On Thursday, November 17, the School of Literature, Communication and Culture will host a day-long symposium spotlighting science fiction as a signature intersection of science, technology, and humanistic studies at Georgia Tech.
The symposium will feature a series of scholarly panels involving faculty members from various disciplines, showcasing their involvement in science fiction study across various media, as a cultural phenomenon, and as it relates to issues of scientific and technical development. The symposium will also feature a presentation on the Science Fiction Collection at Georgia Tech (recently cited by Science Fiction Studies as one of the twenty most important such collections in the world), a report on student activities in the Science Fiction Research Lab at Tech, and readings by award-winning and critically-acclaimed science fiction authors Kathleen Ann Goonan, Eugie Foster, J.M. McDermott and Chesya Burke.
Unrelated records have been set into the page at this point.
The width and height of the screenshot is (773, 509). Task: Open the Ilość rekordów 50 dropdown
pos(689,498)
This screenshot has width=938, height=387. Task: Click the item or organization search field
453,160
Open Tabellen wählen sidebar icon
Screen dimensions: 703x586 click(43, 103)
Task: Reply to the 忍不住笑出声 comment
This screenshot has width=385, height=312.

All presentations will be in Skiles Room 02. The Georgia Tech and Atlanta communities are invited to attend.
9:30 am-10:45 am: Science Fiction and Society
Jackie Royster (IAC/LCC), Tom Morely (MATH), Aaron Santesso (LCC, moderator), Richard Barke (PubP), Christie Champlan Gurley (PubP)
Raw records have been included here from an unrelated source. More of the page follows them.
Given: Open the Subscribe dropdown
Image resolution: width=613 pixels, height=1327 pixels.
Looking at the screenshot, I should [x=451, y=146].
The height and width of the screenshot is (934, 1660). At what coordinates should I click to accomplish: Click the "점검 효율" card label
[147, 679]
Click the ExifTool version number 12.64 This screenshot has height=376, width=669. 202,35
10:45 am-11:00 am: Coffee Break
11:00 am-12:00 pm: Science Fiction Collection Presentation and Student Demos
Ryan Speer (LIB), Joshua Cuneo (LCC), Keith Johnson(LCC), Adam LeDoux (LCC), Paul Zaitsev (LCC), Lisa Yaszek (LCC, moderator)
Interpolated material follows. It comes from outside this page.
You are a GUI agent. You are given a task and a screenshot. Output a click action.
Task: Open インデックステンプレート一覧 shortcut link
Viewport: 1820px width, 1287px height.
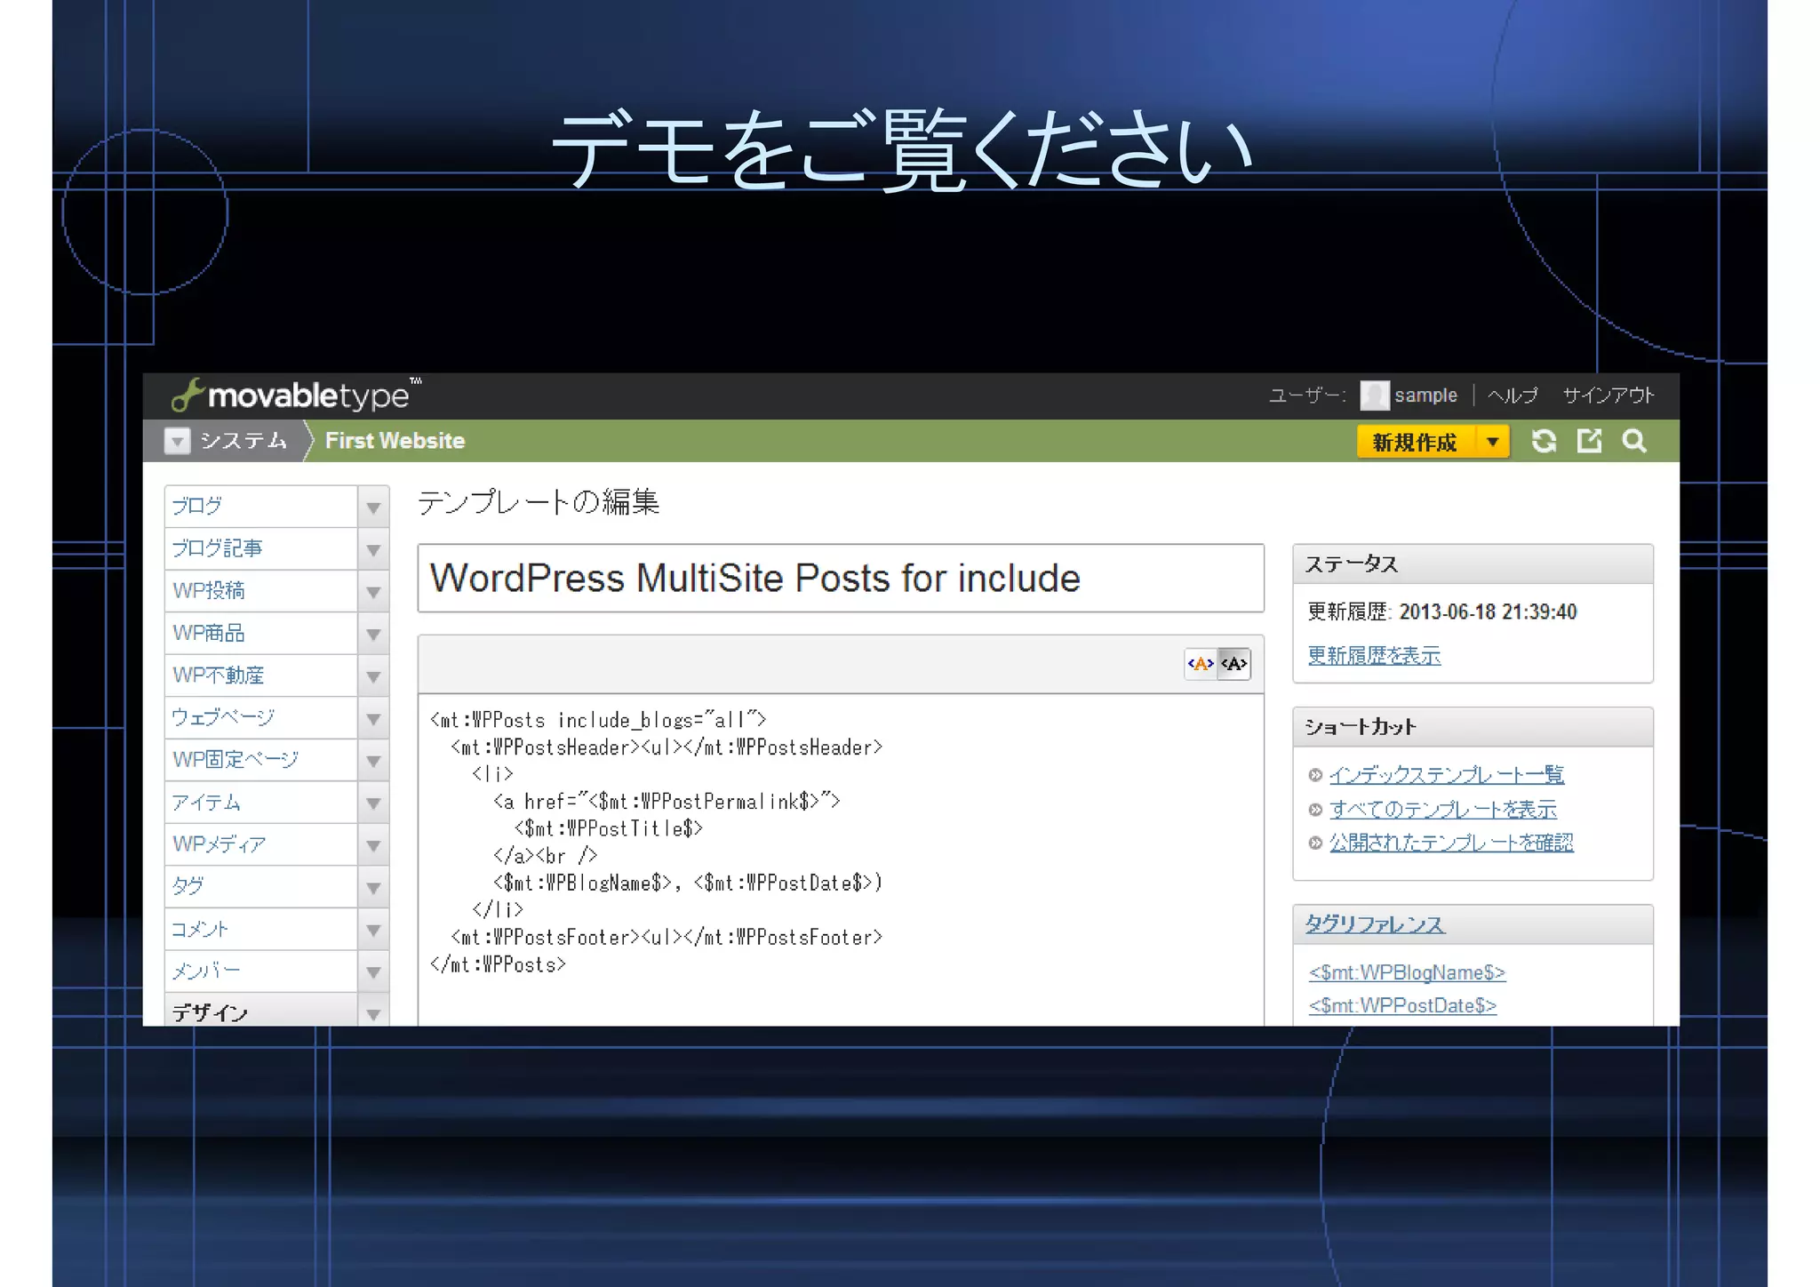[1446, 775]
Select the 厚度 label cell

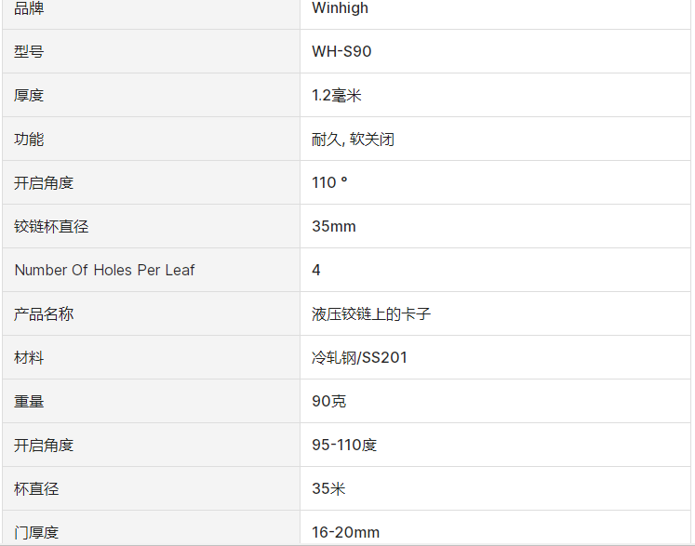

12:00 pm-1:30 pm: Catered Lunch with Author Reading and Book Signing
Kathy Goonan, This Shared Dream (LCC)
1:30 pm-2:45 pm: Speculative Fiction in Literary and Cultural History
Peter Brecke (INTA), Carol Senf (LCC, moderator), Nihad Farooq (LCC), Narin Hassan (LCC)
2:45 pm-3:00 pm: Coffee Break
3:00 pm- 4:15 pm: Science Fiction Across Media
Michael Nitsche (LCC), Jay Telotte (LCC, moderator), Lisa Yaszek (LCC), Nettrice Gaskins (LCC), Hank Whitefield (LCC)
4:30 pm-6:00 pm: Science Fiction in Atlanta: Author Reading and Book Signing
Kathy Goonan (LCC, moderator), J.M. McDermott, Eugie Foster, Chesya Burke
All events will take place in 02 Skiles and are open to the public except the lunch which is limited to symposium participants and will take place in 343 Skiles.
Georgia Tech's Ivan Allen College of Liberal Arts is recognized nationally and internationally for teaching and research examining the human context of engineering, science, and technology. The College is comprised of six schools - Economics; History, Technology, and Society; The Sam Nunn School of International Affairs; Literature, Communication, and Culture; Modern Languages; Public Policy; and Georgia Tech's Army, Air Force, and Navy ROTC units - and offers ten Bachelor's of Science, six master's, and six doctoral degrees. Students are prepared for professional leadership in government, business, public policy, international affairs, law, technology, and new media. Founded in 1990, the College is named in honor of former Atlanta Mayor Ivan Allen Jr. (1911-2003).